_AIM OF THE TASK_: Copy out the line that contains "Image resolution: width=421" and the lines after it through the final one in the entries below, exactly, with no other lines.

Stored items

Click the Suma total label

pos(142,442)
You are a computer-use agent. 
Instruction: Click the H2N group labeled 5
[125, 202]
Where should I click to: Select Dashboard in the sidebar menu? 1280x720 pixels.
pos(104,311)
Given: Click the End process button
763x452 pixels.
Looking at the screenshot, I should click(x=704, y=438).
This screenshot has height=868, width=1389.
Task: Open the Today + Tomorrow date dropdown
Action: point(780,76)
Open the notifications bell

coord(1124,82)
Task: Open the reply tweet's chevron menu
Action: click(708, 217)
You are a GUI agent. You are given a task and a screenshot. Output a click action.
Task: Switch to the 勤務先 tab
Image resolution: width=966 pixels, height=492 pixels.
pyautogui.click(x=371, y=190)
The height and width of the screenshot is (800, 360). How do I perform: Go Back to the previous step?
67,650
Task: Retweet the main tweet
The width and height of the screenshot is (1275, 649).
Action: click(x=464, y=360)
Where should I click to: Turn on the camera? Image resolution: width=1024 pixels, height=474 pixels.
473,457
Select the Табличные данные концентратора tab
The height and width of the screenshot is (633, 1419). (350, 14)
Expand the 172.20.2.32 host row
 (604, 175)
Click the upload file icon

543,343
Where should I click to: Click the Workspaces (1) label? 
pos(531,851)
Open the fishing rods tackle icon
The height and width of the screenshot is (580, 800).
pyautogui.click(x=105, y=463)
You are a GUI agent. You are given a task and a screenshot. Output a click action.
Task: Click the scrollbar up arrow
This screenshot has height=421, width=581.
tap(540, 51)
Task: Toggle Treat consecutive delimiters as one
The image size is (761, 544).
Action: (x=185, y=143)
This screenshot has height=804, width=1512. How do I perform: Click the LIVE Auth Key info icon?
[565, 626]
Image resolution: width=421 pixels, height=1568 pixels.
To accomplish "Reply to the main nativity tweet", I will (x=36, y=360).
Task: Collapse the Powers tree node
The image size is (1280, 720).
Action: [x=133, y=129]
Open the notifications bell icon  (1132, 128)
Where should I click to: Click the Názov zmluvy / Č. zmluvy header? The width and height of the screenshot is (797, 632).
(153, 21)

_FINAL ANSWER_:
Image resolution: width=421 pixels, height=1568 pixels.
To accomplish "Reply to the main nativity tweet", I will (x=36, y=360).
Task: Collapse the Powers tree node
The image size is (1280, 720).
Action: [x=133, y=129]
Open the notifications bell icon  (1132, 128)
Where should I click to: Click the Názov zmluvy / Č. zmluvy header? The width and height of the screenshot is (797, 632).
(153, 21)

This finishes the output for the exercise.